Kausik Mukhopadhyay was born in 1960 and lives in Mumbai, his muse, his home, and the object of his affection and indignation. Trained at Shantiniketan, influenced by Mumbai’s architecture, he and his ephemeral work have traveled the globe. His multi media, multi universe invoking installations show complex, crowded cities controlled by mechanical men and their magnificent machines: buildings, water flows, glittering lights, chunks of managed wood, neon colored blocks and bolts, truly a miniature Mumbai. ‘Energetic, vibrating, strong’ come to mind, along with, alas, ugly urban dynamics. His replicas of experienced reality are not mirrors of exact representations but a springboard, a trampoline of constructions and views. There seems to be no space and no break for the individual in modern society as our collective energy constantly moves and manifests itself in a number of different, related forms. Like a joint family?

 

And so he ponders over choices of living this way, each of us unable and perhaps unwilling to be weaned from our addictions, our need for constant stimulation and adrenaline.

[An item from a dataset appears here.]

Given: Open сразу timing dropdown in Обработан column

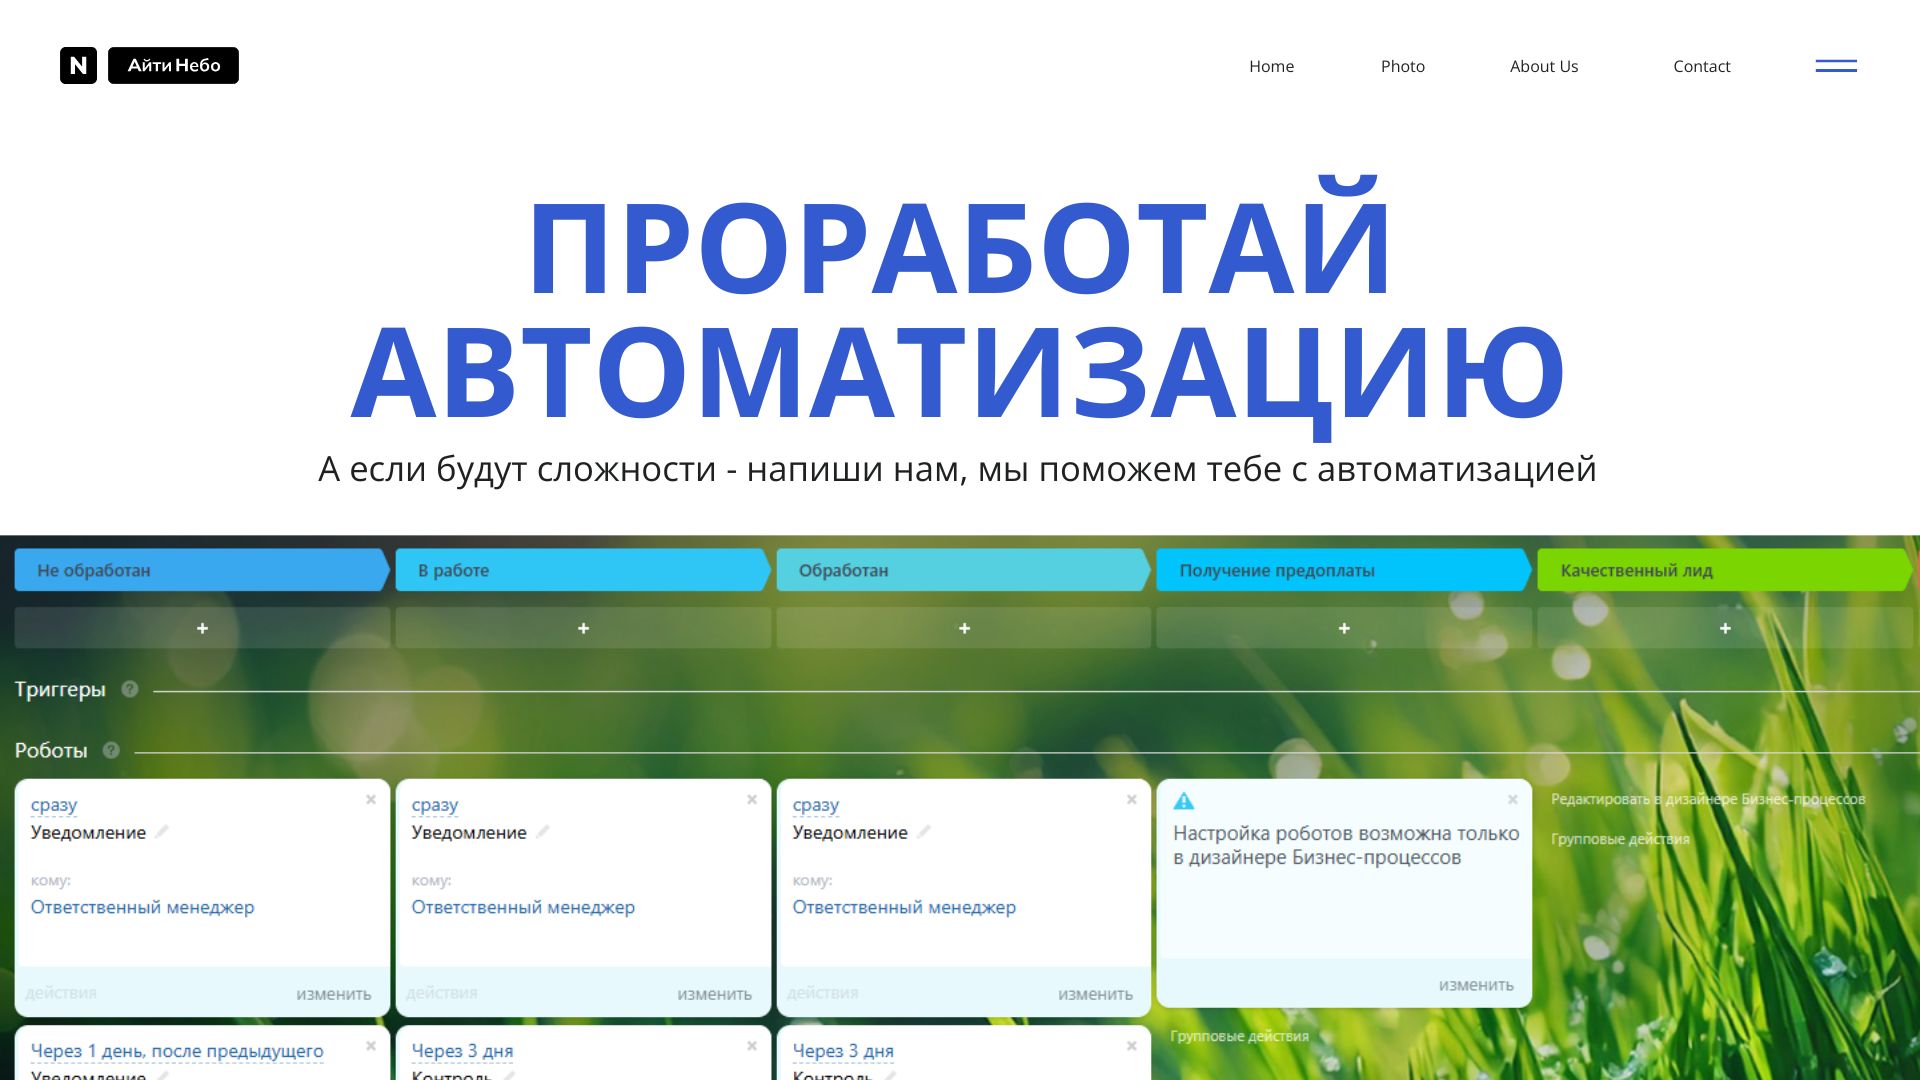Looking at the screenshot, I should 815,805.
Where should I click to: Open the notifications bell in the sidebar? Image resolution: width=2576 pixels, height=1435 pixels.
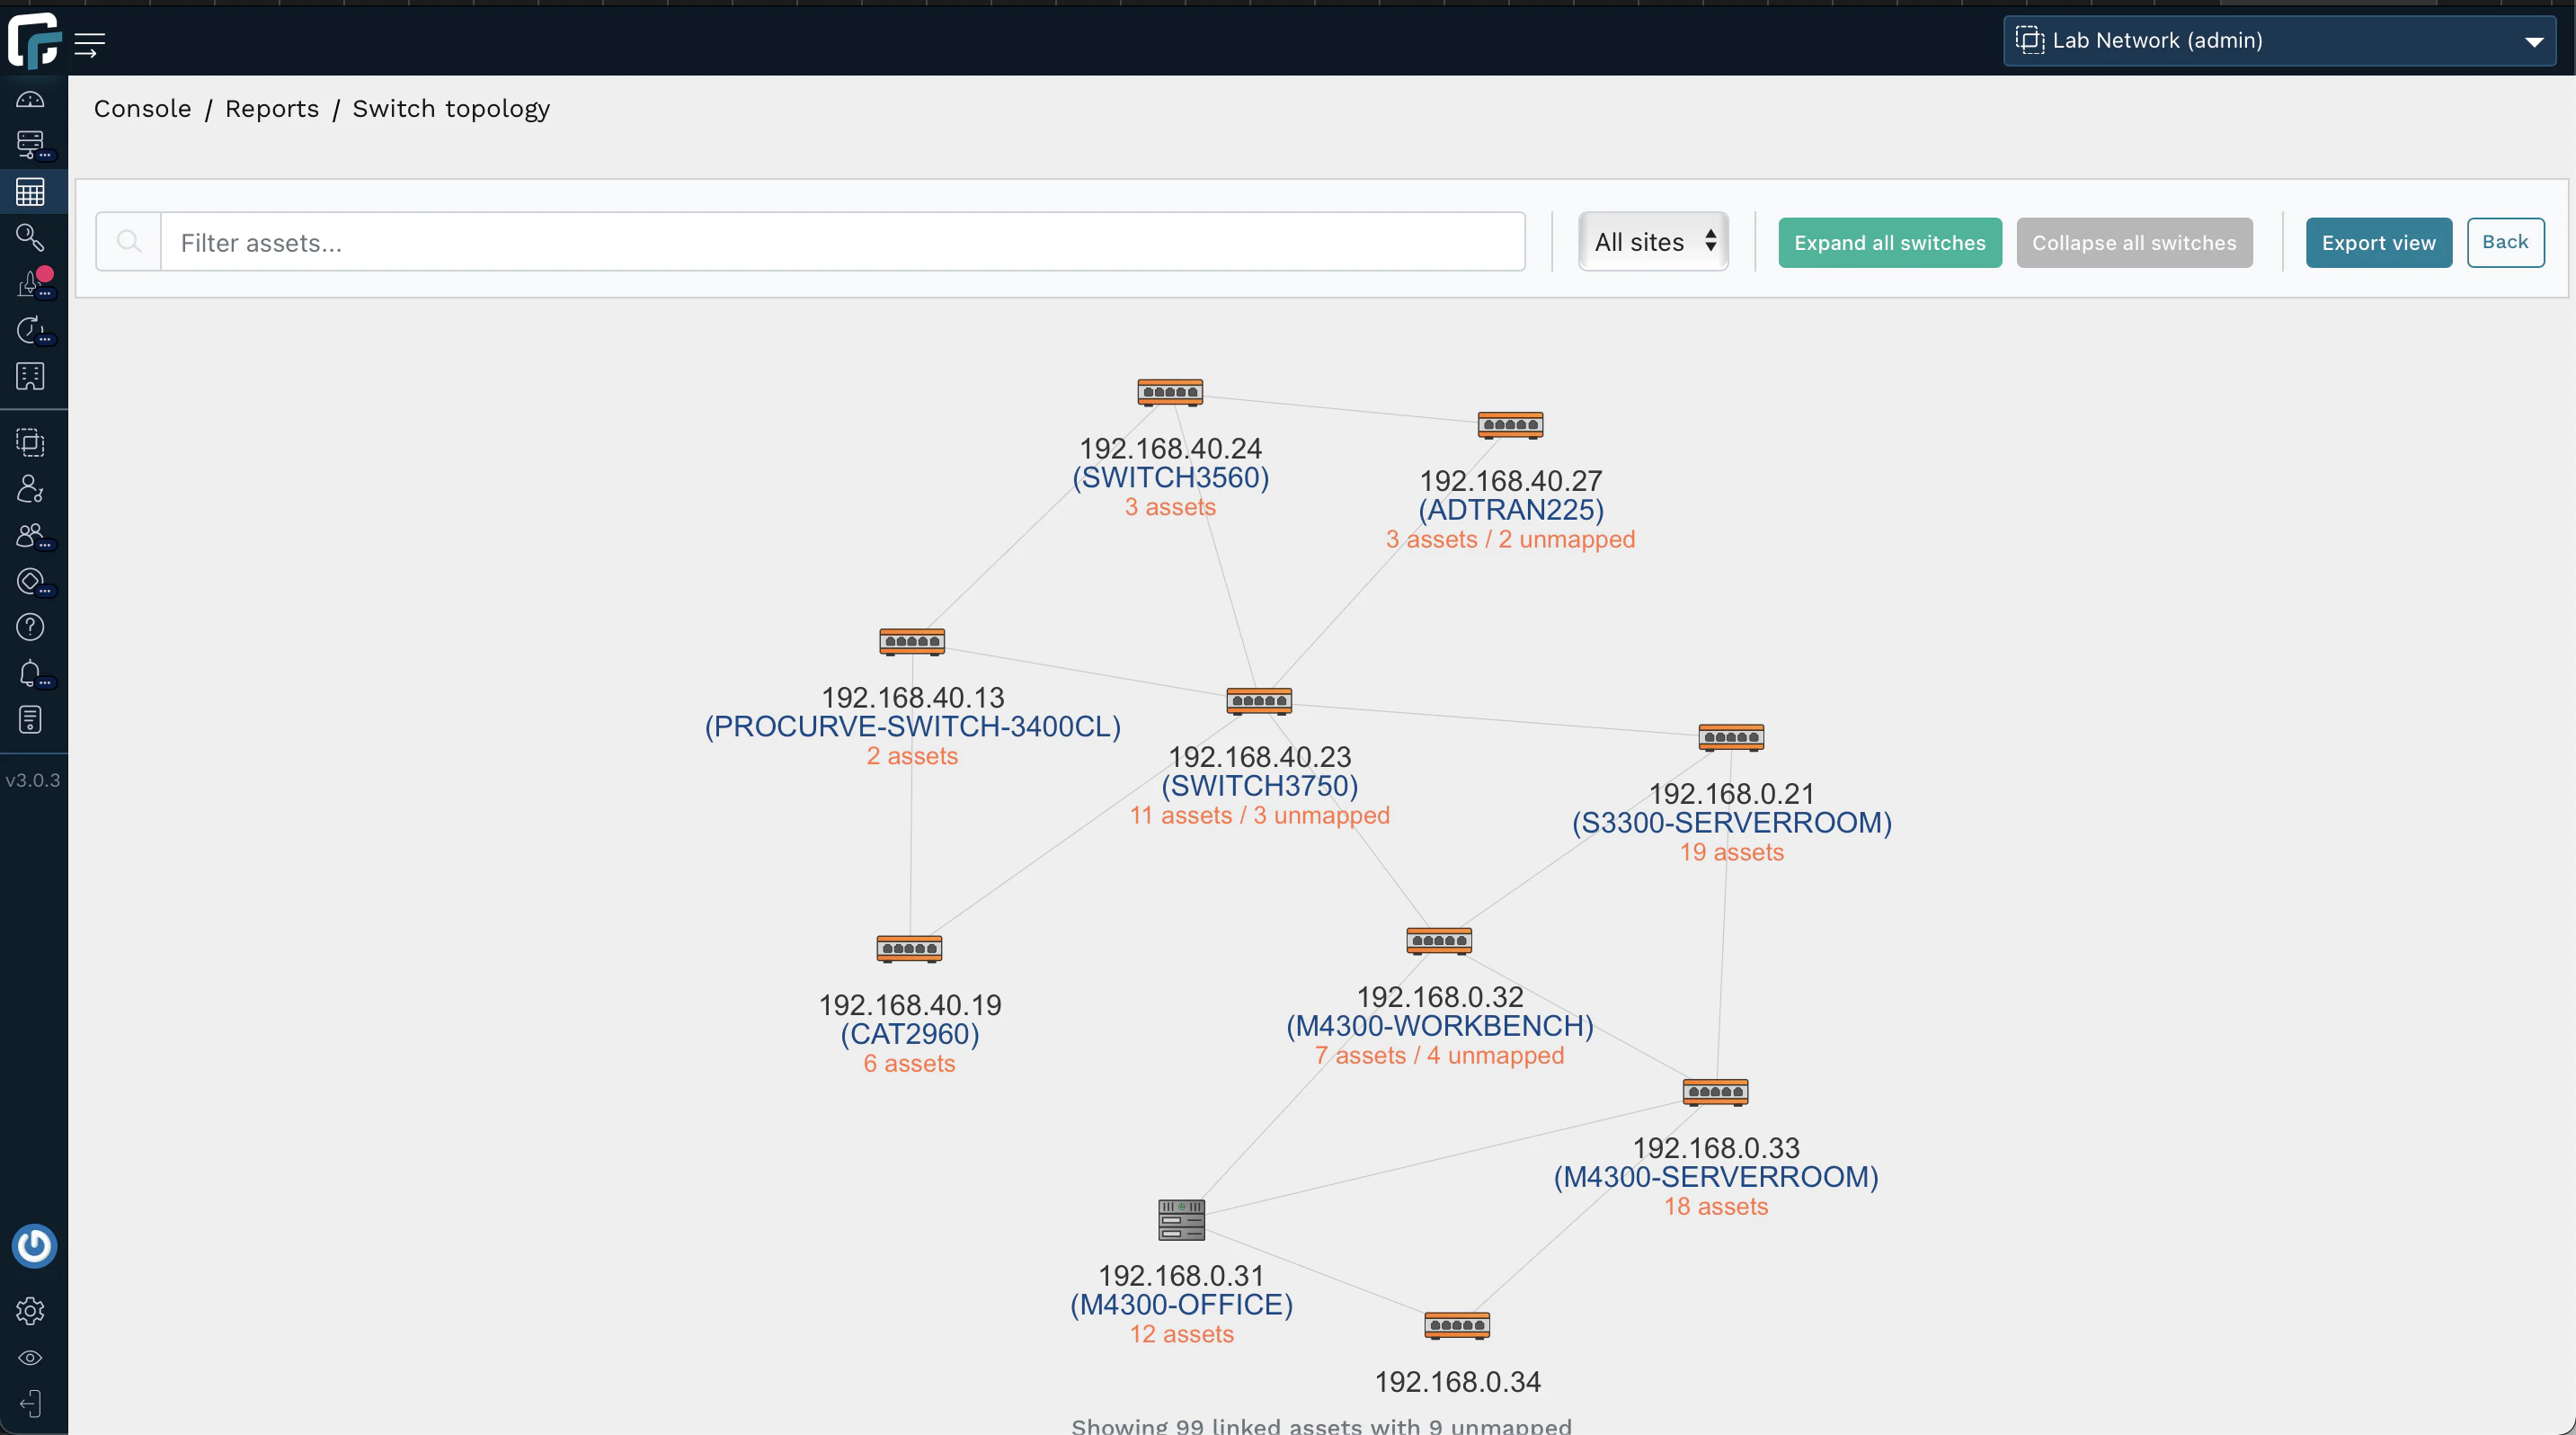30,673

Walking through his beloved MOMA, we talked of what it means to be an artist, of art as a commodity, the necessity of money, its pleasures and its limitations. We spoke of the sixties when free art, postcards and posters had begun to be deposited on doorsteps and contrasted it with the strict solemn economy of the ‘art world’. The explosion of pop and popular art meant it had become common or garden, in other words, available.

He sighed: When I return to Mumbai, I will miss these historically important objects. How different they are from their pictures! I shall miss them. They serve to check and recheck misplaced memory.

 
And so Kausik cultivates his urban gardens, comments on formal construction and talks of matter and antimatter, man’s obsession with what is considered expensive at any given moment. He smiled about the grand solemn salons of rarified art we have created, where art is a deity to be worshipped with flowers, incense and hymns of praise in the Sunday tabloids.

Kausik’s work has usually been ephemeral, made for now, to be seen, experienced and perhaps be a witness to one’s own perspective shifts. His work has been in commercial galleries and often in alternative spaces. He adds: I see my work as moving away from objects, perhaps becoming digital. I see my work as an event, ephemeral. I do not seek it, or me, to last all time.

Kausik Mukhopadhyay recently exhibited his work in New York.


© Swapna Vora and Asianart.com

Editor’s note: December 14, 2006 - February 3rd, 2007: - TamarindArt New York City “Reverse-Depth”, a group show featuring the works by some of India’s most eminent artists including Prabhakar Kolte, Amitava, Samit Das, Samit Dey, and Kausik Mukhopadhyay.